Apple's Advanced Manufacturing Fund, meanwhile, represents the company's commitment to invest billions in US companies to foster production and new jobs. It has spent the first $1 billion it promised and has already awarded 20% of the additional $5 billion it allocated for the fund. Corning became the first recipient of the fund in 2017, and Apple has committed $390 million to laser chipmaker Finisar and $10 million to the Elysis aluminum partnership.
The investment in Corning comes as Apple and other companies face criticism from President Donald Trump about building products overseas. While Apple designs its devices in Cupertino, California, it assembles gadgets like the iPhone in China. Tariffs on devices made in China -- including the iPhone -- are slated to start later this year.
Apple on Tuesday said it spent $60 billion with 9,000 American suppliers in 2018, supporting 450,000 jobs across all 50 states and manufacturing locations in 36 states. It noted that "every one of the company's core products -- from the iPhone and iPad to the Mac, Apple Watch and Apple TV -- contains parts or materials from the US or is made with equipment from US-based suppliers." The Corning glass used in iPhones is manufactured in Harrodsburg, Kentucky.
Up close with the iPhone 11, 11 Pro and 11 Pro MaxSee all photos
Bayne declined to specify what new glass Corning will develop for Apple but said its focus on four key areas hasn't changed over the years: making glass more scratch-resistant and drop-proof, improving optical properties and making it affordable.
When Apple built the first iPhone, it initially used plastic -- until it realized how much plastic scratched.
"When Steve Jobs took the first iPhone out of his pocket a couple days after announcing it, it was scratched," Bayne said.

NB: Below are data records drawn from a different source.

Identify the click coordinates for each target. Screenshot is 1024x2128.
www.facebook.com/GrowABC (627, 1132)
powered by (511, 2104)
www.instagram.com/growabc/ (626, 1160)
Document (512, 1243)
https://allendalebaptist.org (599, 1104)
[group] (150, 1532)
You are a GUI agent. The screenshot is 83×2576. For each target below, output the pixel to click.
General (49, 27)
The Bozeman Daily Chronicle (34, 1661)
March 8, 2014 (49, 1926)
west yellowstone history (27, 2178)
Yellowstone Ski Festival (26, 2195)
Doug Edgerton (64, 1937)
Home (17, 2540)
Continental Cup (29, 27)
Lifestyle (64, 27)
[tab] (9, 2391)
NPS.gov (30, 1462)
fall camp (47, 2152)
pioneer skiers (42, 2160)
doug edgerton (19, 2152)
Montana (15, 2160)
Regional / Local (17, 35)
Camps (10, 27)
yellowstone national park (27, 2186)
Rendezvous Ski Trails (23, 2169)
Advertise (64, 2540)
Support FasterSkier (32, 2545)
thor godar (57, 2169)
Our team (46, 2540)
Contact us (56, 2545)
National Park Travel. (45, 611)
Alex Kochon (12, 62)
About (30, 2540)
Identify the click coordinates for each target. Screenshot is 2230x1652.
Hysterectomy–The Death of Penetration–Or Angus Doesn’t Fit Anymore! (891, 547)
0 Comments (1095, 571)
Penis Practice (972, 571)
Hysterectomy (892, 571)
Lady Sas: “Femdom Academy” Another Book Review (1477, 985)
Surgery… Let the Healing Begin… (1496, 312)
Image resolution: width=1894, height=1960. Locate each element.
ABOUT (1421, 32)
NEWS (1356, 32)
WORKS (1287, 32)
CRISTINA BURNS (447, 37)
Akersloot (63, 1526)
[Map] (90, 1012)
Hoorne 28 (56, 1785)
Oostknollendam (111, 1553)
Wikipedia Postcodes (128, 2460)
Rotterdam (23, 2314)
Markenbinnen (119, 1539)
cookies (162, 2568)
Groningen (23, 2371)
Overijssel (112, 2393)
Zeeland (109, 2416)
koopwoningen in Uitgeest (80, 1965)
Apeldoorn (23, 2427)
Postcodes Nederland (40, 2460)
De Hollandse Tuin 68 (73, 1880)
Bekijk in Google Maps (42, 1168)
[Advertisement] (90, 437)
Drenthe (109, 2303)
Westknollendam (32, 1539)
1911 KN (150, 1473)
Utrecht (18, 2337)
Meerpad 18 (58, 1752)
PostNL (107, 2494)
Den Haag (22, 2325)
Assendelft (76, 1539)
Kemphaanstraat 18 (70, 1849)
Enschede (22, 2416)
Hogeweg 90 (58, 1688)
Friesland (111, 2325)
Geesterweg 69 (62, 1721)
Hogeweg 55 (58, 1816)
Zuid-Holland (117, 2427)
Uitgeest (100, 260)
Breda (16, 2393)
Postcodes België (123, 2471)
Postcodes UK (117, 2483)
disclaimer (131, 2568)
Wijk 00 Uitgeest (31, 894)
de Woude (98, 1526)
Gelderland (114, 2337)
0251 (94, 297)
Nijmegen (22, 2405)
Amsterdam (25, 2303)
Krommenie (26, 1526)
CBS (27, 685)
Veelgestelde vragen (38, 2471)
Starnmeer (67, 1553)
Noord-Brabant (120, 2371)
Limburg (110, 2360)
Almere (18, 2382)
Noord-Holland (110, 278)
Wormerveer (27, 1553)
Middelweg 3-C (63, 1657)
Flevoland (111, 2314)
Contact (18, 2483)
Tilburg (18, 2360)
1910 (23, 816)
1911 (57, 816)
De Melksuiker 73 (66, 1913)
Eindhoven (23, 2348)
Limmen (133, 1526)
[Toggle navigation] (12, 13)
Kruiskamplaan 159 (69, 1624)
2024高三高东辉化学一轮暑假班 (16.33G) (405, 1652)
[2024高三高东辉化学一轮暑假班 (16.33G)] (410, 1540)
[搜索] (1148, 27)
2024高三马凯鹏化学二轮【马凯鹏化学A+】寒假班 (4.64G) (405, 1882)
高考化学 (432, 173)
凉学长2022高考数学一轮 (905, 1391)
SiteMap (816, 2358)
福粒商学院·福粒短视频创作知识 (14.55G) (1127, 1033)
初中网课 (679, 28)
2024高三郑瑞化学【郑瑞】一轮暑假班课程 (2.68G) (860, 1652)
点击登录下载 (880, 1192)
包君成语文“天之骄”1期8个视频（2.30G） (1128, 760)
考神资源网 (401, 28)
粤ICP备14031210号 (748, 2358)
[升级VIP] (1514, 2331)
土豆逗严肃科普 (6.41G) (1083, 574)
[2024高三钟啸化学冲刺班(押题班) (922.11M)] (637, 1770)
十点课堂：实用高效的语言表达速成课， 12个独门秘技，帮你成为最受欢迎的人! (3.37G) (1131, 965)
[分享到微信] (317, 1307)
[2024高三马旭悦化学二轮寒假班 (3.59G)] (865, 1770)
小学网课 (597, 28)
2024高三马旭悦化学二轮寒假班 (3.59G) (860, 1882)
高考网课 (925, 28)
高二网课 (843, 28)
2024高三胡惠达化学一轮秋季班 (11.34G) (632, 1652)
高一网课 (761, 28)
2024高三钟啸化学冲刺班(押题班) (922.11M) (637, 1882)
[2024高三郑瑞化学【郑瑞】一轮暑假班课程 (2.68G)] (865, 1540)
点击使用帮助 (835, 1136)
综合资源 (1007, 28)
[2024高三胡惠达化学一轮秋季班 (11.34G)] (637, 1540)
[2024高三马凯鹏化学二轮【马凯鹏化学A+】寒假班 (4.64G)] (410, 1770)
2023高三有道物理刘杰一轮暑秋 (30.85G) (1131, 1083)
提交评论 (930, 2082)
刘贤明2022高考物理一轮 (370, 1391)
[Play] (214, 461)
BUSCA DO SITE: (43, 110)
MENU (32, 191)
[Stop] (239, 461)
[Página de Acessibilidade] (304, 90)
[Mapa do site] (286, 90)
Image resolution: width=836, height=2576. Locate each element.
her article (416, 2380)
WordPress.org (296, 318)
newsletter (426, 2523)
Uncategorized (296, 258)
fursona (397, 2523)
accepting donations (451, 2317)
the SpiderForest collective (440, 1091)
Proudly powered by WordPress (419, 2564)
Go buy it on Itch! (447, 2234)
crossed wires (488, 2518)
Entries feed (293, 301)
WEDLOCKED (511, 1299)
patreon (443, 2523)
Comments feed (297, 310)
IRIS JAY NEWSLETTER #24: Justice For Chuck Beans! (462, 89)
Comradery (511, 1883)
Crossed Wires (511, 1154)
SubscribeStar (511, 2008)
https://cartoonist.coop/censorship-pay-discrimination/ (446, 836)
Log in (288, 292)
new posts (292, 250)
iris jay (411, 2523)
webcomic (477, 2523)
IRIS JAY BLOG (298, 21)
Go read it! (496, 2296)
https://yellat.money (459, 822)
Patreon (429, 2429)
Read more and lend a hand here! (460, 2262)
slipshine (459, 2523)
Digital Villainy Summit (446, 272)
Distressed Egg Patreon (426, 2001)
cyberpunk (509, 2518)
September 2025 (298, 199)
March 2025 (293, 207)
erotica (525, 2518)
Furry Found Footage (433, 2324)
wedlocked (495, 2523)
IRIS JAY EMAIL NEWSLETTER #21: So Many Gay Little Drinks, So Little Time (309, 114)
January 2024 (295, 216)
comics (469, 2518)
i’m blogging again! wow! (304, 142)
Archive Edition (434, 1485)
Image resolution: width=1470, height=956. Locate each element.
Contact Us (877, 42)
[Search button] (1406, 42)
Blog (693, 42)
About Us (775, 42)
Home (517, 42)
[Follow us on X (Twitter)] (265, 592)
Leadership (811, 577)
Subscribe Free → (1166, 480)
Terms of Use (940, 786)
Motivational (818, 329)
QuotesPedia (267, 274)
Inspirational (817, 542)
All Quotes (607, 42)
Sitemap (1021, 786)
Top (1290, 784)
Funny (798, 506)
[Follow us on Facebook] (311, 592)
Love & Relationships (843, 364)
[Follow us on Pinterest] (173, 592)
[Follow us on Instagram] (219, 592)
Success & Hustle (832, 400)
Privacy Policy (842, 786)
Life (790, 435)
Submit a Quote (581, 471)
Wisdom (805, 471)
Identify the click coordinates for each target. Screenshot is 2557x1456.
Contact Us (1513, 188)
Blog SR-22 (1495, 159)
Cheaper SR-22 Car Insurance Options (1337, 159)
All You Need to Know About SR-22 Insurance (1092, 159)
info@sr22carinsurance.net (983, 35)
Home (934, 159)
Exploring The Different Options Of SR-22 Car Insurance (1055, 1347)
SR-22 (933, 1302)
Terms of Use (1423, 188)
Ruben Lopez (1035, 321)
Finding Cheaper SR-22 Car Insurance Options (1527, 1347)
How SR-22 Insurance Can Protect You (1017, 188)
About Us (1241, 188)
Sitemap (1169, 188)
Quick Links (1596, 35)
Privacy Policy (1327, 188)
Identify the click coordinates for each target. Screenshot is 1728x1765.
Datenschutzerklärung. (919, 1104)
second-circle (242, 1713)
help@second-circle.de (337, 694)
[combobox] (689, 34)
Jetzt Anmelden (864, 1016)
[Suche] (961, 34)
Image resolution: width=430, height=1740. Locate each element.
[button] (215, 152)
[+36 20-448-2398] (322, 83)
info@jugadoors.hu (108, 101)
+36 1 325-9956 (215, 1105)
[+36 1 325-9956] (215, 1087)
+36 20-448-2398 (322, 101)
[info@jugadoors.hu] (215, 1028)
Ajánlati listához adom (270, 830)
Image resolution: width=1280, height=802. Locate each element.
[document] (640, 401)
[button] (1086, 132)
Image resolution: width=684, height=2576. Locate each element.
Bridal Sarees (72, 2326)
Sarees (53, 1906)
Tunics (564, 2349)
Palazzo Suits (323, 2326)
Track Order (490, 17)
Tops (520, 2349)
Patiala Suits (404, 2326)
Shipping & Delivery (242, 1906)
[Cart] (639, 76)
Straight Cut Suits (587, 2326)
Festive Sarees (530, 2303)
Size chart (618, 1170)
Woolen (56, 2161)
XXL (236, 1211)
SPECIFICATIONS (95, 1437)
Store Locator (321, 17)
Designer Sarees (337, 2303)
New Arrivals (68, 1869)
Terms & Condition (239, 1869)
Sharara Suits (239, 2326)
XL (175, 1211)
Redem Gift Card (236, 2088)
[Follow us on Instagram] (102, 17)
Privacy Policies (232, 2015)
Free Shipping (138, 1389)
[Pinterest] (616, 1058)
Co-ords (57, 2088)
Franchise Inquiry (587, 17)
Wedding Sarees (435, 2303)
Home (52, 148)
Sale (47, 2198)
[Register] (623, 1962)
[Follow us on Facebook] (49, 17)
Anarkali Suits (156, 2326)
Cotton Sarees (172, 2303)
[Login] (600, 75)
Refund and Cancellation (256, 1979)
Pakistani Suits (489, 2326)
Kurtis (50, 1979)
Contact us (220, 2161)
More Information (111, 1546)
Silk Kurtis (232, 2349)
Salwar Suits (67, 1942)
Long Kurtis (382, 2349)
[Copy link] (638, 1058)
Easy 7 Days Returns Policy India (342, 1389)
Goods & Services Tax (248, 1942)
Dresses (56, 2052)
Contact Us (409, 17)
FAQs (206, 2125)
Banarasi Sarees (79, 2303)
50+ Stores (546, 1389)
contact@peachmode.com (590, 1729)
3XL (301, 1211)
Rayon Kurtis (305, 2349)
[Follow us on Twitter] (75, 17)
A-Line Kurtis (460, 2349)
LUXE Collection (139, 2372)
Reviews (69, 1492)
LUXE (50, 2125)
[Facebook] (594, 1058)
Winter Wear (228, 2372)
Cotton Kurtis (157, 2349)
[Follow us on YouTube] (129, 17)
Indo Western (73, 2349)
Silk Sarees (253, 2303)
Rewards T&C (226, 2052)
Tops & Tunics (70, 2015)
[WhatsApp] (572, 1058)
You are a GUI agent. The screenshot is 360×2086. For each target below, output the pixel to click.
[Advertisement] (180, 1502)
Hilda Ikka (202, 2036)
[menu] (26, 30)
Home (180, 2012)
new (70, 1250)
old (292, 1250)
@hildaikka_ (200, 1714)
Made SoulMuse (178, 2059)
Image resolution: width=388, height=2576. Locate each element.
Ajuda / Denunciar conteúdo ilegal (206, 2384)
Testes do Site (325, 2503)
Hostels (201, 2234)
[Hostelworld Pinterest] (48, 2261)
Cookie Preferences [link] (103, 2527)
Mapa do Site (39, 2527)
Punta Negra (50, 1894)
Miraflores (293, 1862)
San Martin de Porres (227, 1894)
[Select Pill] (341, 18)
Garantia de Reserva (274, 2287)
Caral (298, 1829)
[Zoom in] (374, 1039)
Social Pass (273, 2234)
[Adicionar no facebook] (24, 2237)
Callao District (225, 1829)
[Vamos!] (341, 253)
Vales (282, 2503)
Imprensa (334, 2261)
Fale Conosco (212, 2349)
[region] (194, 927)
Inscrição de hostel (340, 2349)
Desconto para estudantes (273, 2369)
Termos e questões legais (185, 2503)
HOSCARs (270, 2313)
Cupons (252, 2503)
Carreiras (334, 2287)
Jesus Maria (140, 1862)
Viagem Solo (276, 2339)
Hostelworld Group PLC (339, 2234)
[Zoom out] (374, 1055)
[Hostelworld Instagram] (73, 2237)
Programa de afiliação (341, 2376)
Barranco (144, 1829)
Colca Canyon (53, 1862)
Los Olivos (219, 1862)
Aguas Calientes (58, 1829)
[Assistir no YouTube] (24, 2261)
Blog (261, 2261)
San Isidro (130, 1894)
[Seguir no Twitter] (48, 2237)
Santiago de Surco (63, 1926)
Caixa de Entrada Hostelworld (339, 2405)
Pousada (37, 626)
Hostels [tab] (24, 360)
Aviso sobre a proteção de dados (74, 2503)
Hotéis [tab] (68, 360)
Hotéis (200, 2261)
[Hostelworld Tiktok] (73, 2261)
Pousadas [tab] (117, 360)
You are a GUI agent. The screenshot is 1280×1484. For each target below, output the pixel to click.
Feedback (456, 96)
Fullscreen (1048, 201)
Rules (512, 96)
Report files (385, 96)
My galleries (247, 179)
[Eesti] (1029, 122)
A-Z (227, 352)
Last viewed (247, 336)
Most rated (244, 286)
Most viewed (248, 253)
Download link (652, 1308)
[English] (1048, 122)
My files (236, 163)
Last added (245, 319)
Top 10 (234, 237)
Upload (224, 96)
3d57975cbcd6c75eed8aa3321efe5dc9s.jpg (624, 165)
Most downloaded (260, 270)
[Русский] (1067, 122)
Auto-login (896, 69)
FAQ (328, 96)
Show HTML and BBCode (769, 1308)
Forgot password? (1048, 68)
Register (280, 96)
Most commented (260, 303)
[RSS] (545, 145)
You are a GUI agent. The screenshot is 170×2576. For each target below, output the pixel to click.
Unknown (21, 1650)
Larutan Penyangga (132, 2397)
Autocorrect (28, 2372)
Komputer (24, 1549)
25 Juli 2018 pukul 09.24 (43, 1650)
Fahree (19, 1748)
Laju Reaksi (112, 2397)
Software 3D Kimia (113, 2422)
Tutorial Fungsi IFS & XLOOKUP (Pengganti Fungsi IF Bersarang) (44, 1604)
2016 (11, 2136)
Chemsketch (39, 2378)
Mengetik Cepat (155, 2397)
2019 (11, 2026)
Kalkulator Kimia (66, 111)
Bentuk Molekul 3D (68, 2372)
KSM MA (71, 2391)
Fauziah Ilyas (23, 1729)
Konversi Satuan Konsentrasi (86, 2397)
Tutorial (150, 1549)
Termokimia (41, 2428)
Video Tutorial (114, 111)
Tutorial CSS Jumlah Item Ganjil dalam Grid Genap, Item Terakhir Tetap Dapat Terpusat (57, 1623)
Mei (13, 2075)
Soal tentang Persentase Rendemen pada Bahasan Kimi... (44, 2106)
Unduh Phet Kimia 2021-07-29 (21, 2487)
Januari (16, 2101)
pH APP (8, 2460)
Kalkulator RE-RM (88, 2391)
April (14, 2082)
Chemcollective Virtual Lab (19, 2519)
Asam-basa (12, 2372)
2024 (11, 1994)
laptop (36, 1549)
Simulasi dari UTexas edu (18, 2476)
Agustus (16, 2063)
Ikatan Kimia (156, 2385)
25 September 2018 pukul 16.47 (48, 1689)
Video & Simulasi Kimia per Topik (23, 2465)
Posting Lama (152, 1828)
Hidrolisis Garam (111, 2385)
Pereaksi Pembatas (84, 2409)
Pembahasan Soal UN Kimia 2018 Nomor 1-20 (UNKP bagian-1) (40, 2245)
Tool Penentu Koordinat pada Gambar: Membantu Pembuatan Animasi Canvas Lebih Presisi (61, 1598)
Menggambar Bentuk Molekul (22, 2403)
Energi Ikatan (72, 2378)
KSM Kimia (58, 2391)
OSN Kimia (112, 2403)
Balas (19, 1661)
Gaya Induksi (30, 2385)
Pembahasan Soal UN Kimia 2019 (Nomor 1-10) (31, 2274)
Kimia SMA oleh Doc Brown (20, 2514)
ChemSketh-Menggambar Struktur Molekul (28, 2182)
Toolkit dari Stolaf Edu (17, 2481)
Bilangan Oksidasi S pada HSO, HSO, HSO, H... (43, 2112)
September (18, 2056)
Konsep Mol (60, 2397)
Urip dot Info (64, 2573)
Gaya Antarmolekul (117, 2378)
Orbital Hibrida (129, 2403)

That caused the company to turn to Corning for glass, which it had to create for the phone's launch about six months later.
Along with continuing to focus on scratches, drops, optical clarity and affordability, Corning now is working on glass that doesn't show fingerprints, can bend for flexible phones and won't shatter when dropped, Bayne said.
While he can't say when glass will become break-proof, Bayne predicated that in a year or two, glass will be used in foldable phones. The first models from companies like Samsung and Huawei use plastic, which has problems with wireless charging, scratches easily and has other issues.